How to complete this task -
All that should come back is the lines of the data below from the one containing "Eigentumswohnungen in Mülheim" to the one containing "(EF1404_M) Dresden: Langebrück, Erstbezug", inclusive, exactly as they stand.

◆ ◆ ◆ ◆

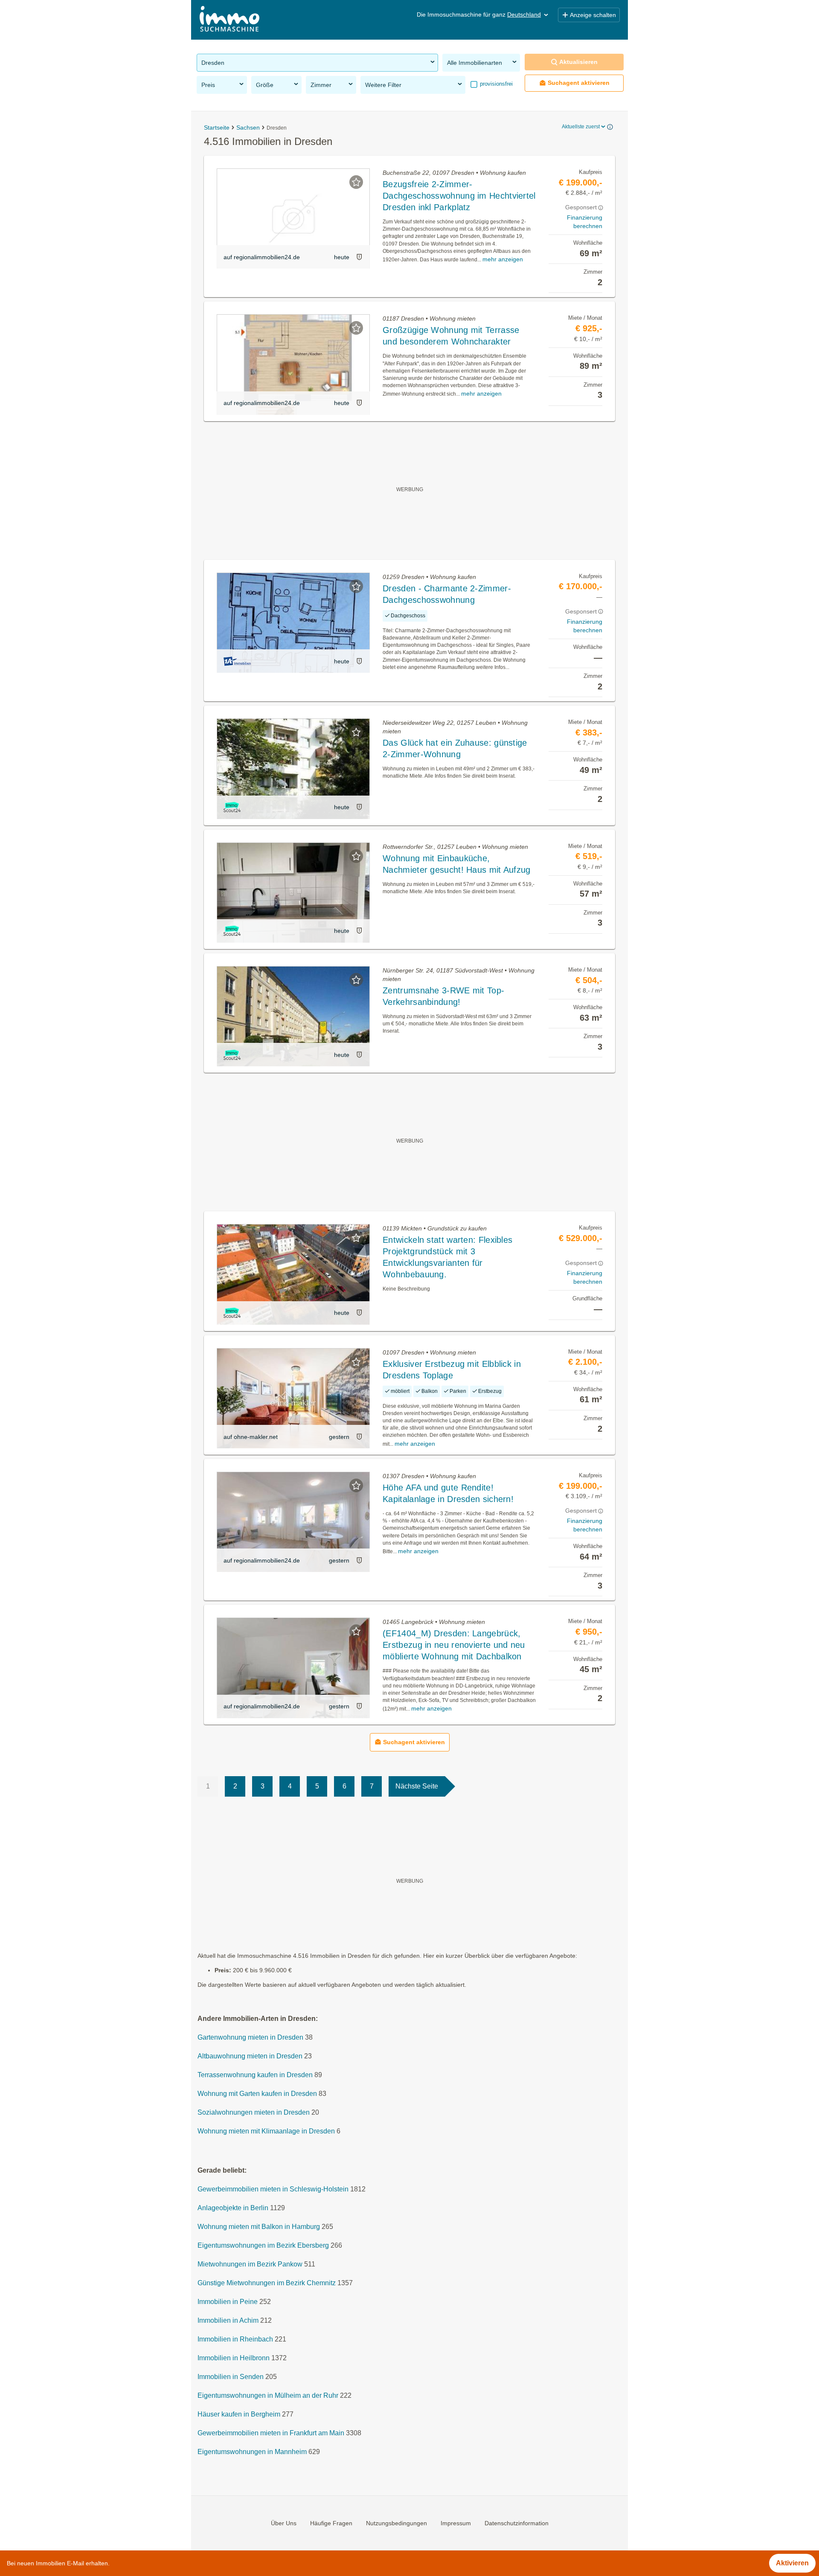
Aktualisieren (578, 61)
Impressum (456, 2523)
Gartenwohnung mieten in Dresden (250, 2037)
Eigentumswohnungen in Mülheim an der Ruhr (267, 2395)
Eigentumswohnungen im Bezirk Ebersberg (263, 2245)
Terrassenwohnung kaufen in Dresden (255, 2074)
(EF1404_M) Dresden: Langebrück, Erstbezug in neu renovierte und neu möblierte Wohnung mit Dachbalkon (454, 1645)
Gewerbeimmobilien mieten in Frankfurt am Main (270, 2433)
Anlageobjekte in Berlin (232, 2207)
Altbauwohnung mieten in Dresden (249, 2056)
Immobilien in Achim (227, 2320)
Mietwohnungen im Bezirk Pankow (249, 2264)
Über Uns (283, 2523)
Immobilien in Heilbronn (233, 2358)
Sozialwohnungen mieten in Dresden (253, 2112)
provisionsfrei (495, 84)
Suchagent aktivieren (579, 82)
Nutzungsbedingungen (396, 2523)
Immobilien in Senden (230, 2376)
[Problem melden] (359, 257)
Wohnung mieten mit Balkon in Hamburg (258, 2226)
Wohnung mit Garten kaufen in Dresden (257, 2093)
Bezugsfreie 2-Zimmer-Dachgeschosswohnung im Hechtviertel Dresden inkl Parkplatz (459, 195)
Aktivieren (792, 2563)
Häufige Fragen (331, 2523)
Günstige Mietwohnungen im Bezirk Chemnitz (266, 2283)
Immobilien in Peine (227, 2301)
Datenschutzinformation (517, 2523)
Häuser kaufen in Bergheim (238, 2414)
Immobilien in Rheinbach (235, 2339)
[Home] (229, 20)
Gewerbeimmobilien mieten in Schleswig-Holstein (273, 2189)
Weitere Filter (383, 84)
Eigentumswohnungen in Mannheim (252, 2451)
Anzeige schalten (593, 15)
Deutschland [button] (524, 14)
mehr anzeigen (502, 259)
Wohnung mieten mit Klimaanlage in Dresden (266, 2131)
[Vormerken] (356, 182)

◆ ◆ ◆ ◆

Solution to this problem -
Eigentumswohnungen in Mülheim an der Ruhr (267, 2395)
Eigentumswohnungen im Bezirk Ebersberg (263, 2245)
Terrassenwohnung kaufen in Dresden (255, 2074)
(EF1404_M) Dresden: Langebrück, Erstbezug in neu renovierte und neu möblierte Wohnung mit Dachbalkon (454, 1645)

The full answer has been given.